芙娜打了个哈哈“怎么可能,我是那么看脸的一个人么!!”
那维斯特就面无表情看着她。
好吧好吧!芙娜扭捏了一下,凑过去在他脸颊轻轻啄了一下,自己也面颊红红小声道“但还是那维斯特先生最符合我的审美啦!”
那维斯特怔了一秒,随后他的嘴角不受控制地,悄悄地、悄悄地上扬了好大一个弧度。
可能也是第一次有这样的体验,他竟然也感觉到了害羞这种不可思议的情绪。
于是就到了晚上,吃完晚餐后,他们就一起去偷窥人家啦!≧≦!
“说起来,王宫的食物吃起来确实的外面的地摊不太一样哈!”芙娜舔舔嘴巴,可算是让她吃到一点新鲜东西了。
就是那个滚滚草麦做的饼有点硬,她咬了好几口都嚼不动,最后为了不浪费食物,全部进了那维斯特的肚子。

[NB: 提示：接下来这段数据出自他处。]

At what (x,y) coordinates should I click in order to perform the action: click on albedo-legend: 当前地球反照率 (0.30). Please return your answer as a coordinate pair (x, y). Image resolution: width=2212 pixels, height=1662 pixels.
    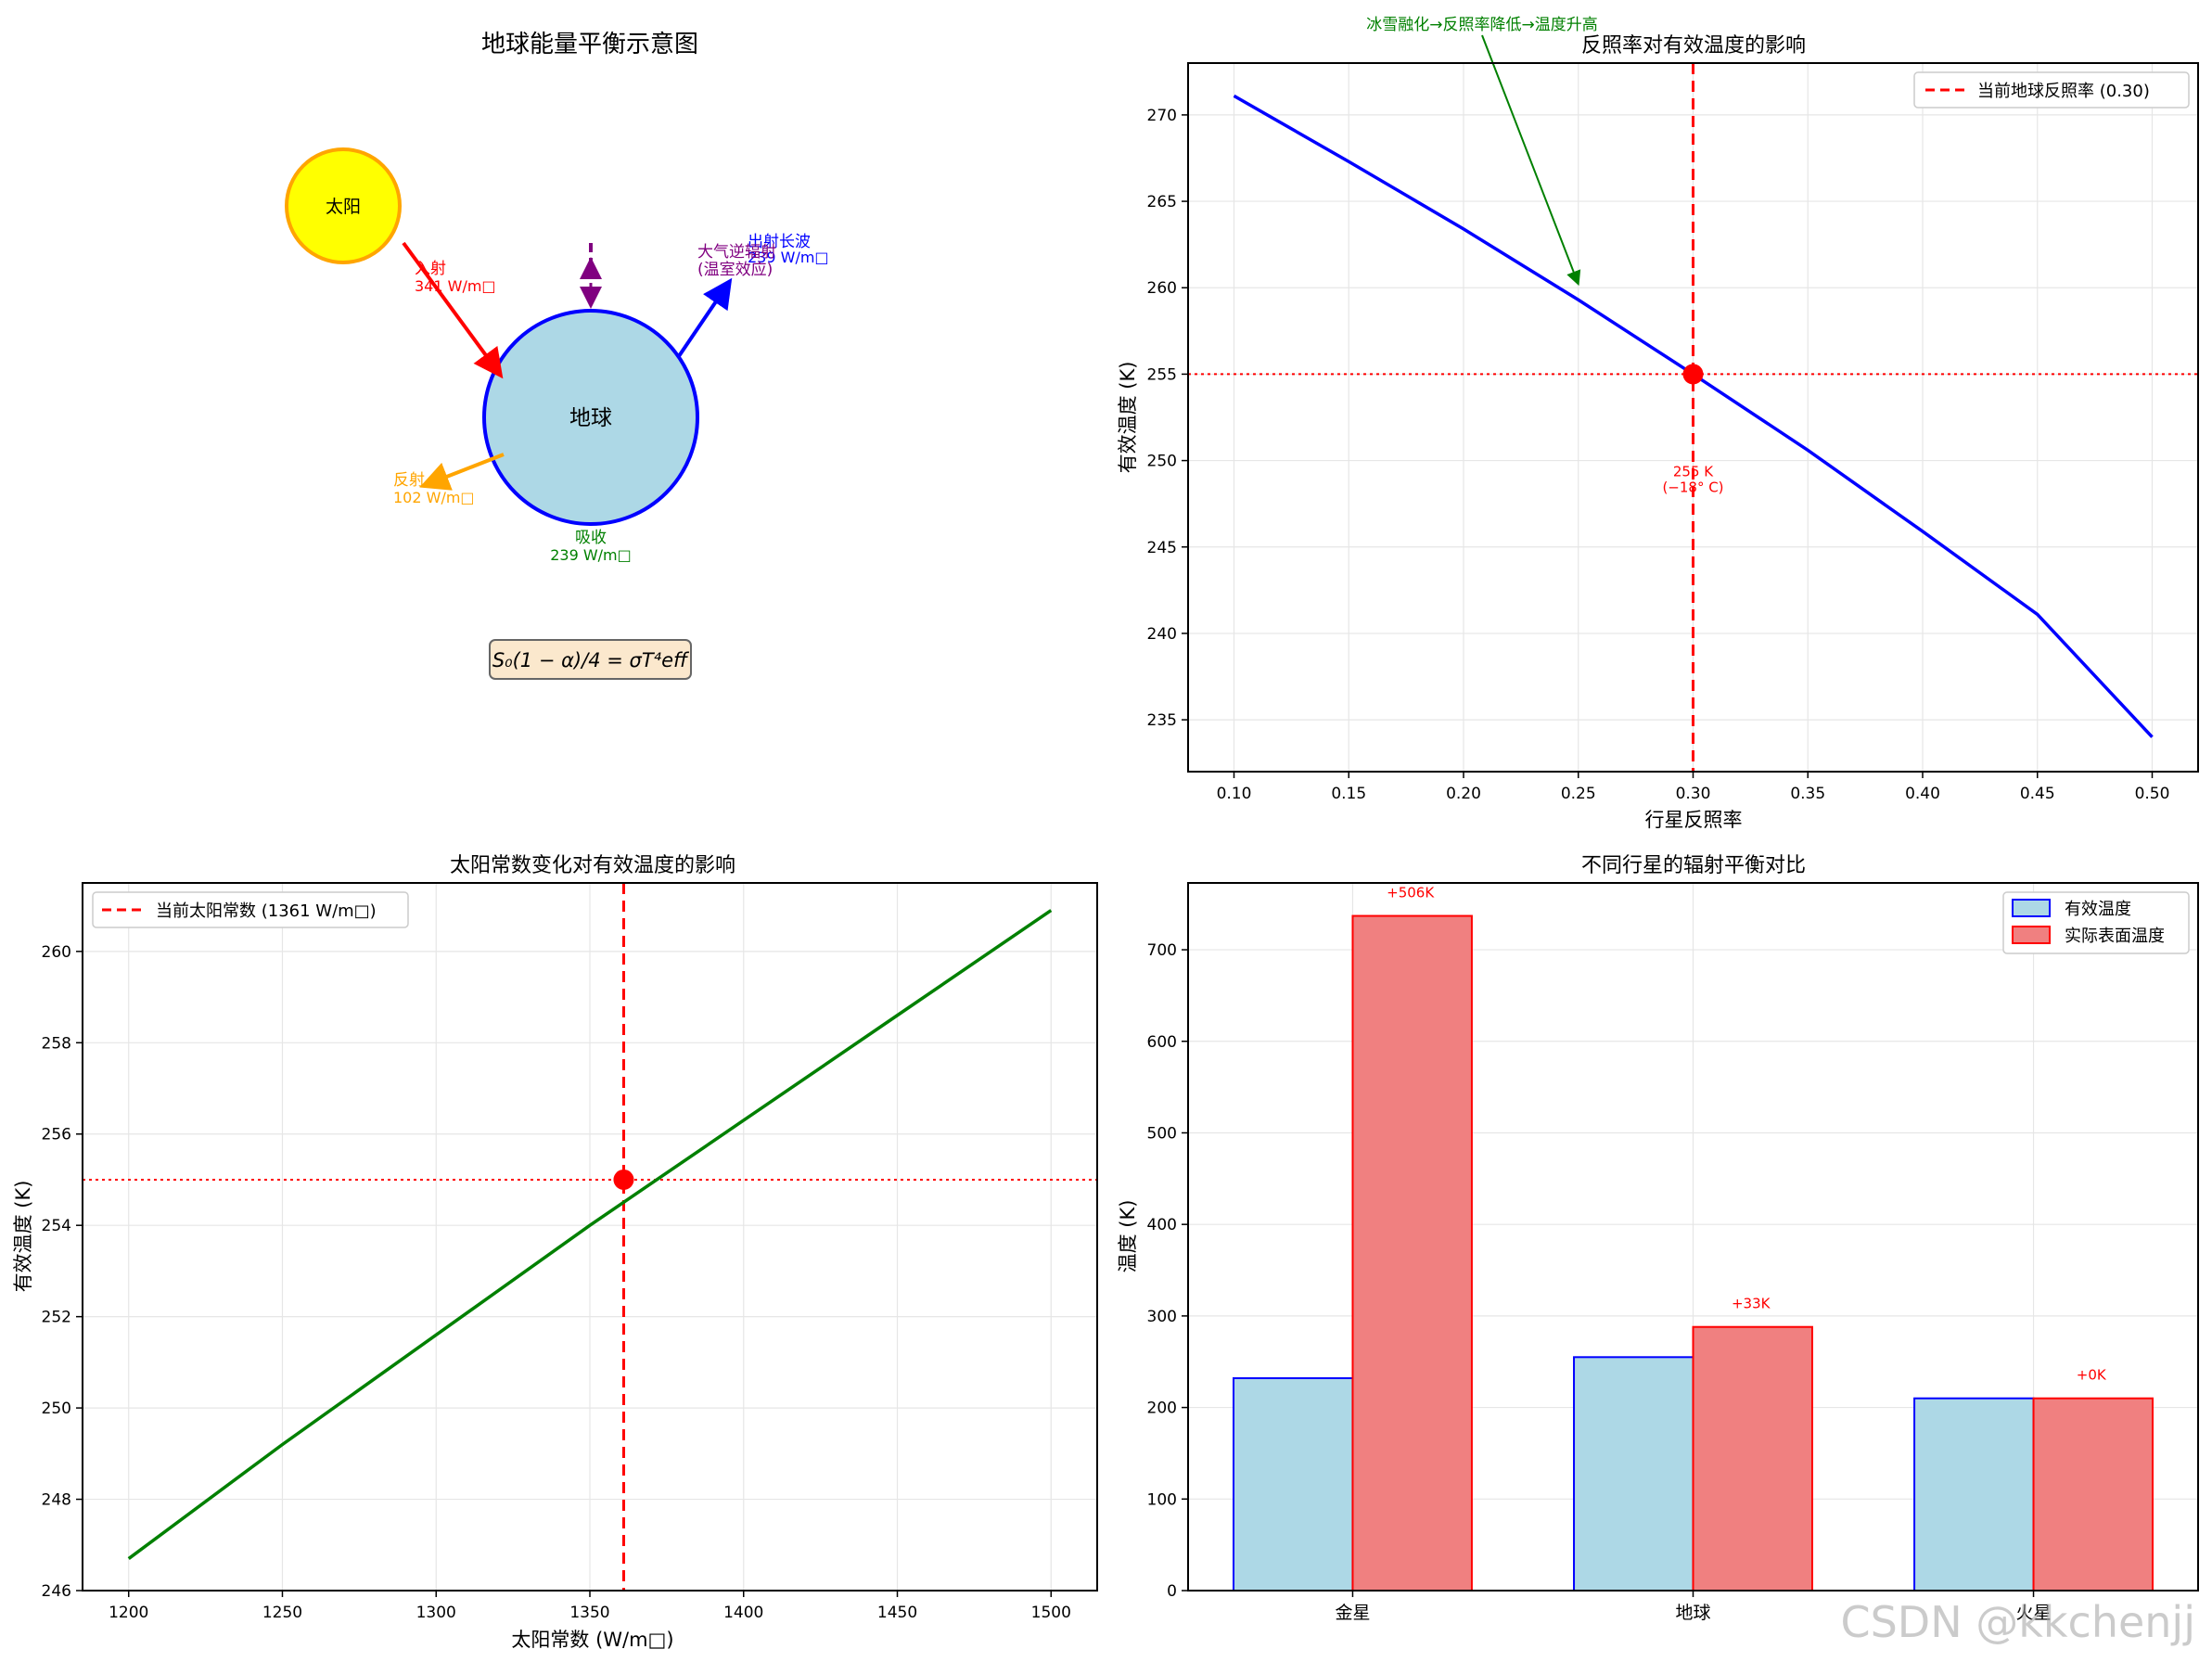
    Looking at the image, I should click on (2052, 90).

空空如也的墙后面突然冒出一颗头来,在这颗头上方紧接着也冒出来一颗头,二人看着只有一个人的空旷走廊,脑袋里同时冒出问号。
这个人大半夜不睡觉,鬼鬼祟祟跑到三楼来做什么?
没错,这位貌美男子,他此时一副鬼祟模样,走一段路就要回头看看有没有人跟着他,简直把我有秘密写在了脸上。
芙娜二人自然而然的就跟上了,看看他究竟是要做什么。
只见他最终推开了一扇什么都没画的空白门扉,然后轻轻关上了门。
这里的人似乎是按照门上的图画来分辨门后房间的作用,那么这扇空白的门又代表着什么呢?
芙娜拉着那维斯特上前,附耳于门上,结果什么也听不见。
那维斯特见她这么辛苦,干脆迈腿直接走了进去。
芙娜张大嘴巴看那维斯特的身影从门直接穿透进入,她又合拢了下巴。
的确,亡灵根本完全可以不受门或者墙的限制啊!
那维斯特迈进屋里,就见年轻男人趴卧于一只老驴的身上,正黯然垂泪。
不可否认,在那一瞬间他的脑海里出现了许多肮脏可怕的猜测,他的手甚至已经微微抬起,想要给这男人致命一击。
而后他不知想到什么,手中动作顿住了,他退回了游廊,选择先把事情告诉芙娜。
芙娜的选择自然是,冲进去,一个禁锢咒把男人定在原地,然后再逼问对方在做什么,为何狗狗祟祟!
此时二人似乎已经完全忘记了,明明是自己先跟踪人家的,自己也很狗狗祟祟啊!
总之,就是一副很正义的样子冲进去,逼迫人家强行将自己的苦衷诉说于他们。
被禁锢住的貌美男子惊恐于自己无法动弹的身躯,而后又惊讶于忽然冲进来的两个歹徒,是他今天白天才刚见过的。
那是跟在大哥身后,大伯要见的人。
“你们、你们要干什么?无论你们要什么,都请不要伤害我的父亲!”
芙娜正要逼问,却听见对方声嘶力竭的绝望吼声。
她和那维斯特的头上同时冒出两个问号:“你的父亲?”
然后她左看右看没见到现场有第三个人,只好把眼神挪到了那头驴的身上。
“这位?……”
“没错!他就是我的父亲!请你们无论如何也不要伤害他!”貌美男子震声。
此时,将脑子里所有肮脏垃圾全都一扫而空的那维斯特无语地闭上眼,他不想说话了。
芙娜却很有兴致,她席地而坐,用手中法杖敲了敲地板,示意那维斯特也坐下来,然后才问道“什么意思呀?你的父亲怎么是头驴?”
她拍你下打量貌美男,“你看起来不像驴。”
听到这里,貌美男彻底悲愤了,他落泪了,泪水就像断了线的珍珠,不断滚落下来。
“?打住!你又不是艾丽丝,不许哭!先说说到底是怎么回事!”芙娜及时打断了他。
他泪眼朦胧“那你可以先把我解开么?这样说话还挺累的。”
这下轮到芙娜无语了。
但她还是给他解开了,她真的很好奇这是什么情况。